◆ Problem to work on
Copy the entries below verbatim, from the first line of the entries through the line with "(x=550, y=69)", including both of those lines.

◆ Record set
--

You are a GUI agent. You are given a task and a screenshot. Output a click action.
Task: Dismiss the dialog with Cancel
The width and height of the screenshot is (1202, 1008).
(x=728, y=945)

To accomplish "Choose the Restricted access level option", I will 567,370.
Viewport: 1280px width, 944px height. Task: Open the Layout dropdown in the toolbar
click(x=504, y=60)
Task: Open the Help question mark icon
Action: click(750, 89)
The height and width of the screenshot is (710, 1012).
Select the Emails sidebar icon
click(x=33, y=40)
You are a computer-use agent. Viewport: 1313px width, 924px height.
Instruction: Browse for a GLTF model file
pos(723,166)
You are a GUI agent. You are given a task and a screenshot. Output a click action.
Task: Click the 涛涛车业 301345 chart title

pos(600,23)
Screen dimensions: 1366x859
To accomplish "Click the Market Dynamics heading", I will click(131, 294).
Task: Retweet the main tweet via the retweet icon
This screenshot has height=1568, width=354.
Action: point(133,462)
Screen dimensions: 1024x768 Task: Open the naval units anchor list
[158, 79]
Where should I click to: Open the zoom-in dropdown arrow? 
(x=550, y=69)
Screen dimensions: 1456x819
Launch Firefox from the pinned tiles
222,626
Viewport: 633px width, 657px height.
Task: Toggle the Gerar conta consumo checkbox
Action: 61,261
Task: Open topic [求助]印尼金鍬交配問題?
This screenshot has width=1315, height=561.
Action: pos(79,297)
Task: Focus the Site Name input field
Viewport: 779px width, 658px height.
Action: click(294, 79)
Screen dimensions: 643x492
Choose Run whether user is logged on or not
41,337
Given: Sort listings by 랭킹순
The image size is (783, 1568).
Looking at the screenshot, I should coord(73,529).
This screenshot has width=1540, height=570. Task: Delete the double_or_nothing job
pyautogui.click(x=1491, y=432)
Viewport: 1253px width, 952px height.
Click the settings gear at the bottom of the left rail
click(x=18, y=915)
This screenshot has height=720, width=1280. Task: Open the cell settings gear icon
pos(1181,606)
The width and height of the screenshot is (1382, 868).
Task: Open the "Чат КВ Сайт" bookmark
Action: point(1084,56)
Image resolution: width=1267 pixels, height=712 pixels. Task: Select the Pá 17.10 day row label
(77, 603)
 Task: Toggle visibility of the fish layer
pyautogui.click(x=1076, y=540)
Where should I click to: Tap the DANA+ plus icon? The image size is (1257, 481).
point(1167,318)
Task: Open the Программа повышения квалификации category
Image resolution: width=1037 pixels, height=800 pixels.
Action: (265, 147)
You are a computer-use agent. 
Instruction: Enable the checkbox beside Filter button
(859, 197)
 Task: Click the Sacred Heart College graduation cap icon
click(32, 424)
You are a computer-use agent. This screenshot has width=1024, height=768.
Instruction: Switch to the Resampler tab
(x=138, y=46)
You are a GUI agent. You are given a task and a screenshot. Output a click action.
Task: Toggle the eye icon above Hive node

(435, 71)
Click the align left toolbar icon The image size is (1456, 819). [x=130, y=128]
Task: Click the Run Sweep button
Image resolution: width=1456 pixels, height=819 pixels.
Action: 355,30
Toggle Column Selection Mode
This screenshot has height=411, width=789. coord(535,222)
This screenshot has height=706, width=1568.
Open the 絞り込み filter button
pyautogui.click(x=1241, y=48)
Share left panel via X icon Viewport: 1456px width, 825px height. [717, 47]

--

◆ Full solution
You are a GUI agent. You are given a task and a screenshot. Output a click action.
Task: Dismiss the dialog with Cancel
The width and height of the screenshot is (1202, 1008).
(x=728, y=945)

To accomplish "Choose the Restricted access level option", I will 567,370.
Viewport: 1280px width, 944px height. Task: Open the Layout dropdown in the toolbar
click(x=504, y=60)
Task: Open the Help question mark icon
Action: click(750, 89)
The height and width of the screenshot is (710, 1012).
Select the Emails sidebar icon
click(x=33, y=40)
You are a computer-use agent. Viewport: 1313px width, 924px height.
Instruction: Browse for a GLTF model file
pos(723,166)
You are a GUI agent. You are given a task and a screenshot. Output a click action.
Task: Click the 涛涛车业 301345 chart title

pos(600,23)
Screen dimensions: 1366x859
To accomplish "Click the Market Dynamics heading", I will click(131, 294).
Task: Retweet the main tweet via the retweet icon
This screenshot has height=1568, width=354.
Action: point(133,462)
Screen dimensions: 1024x768 Task: Open the naval units anchor list
[158, 79]
Where should I click to: Open the zoom-in dropdown arrow? 
(x=550, y=69)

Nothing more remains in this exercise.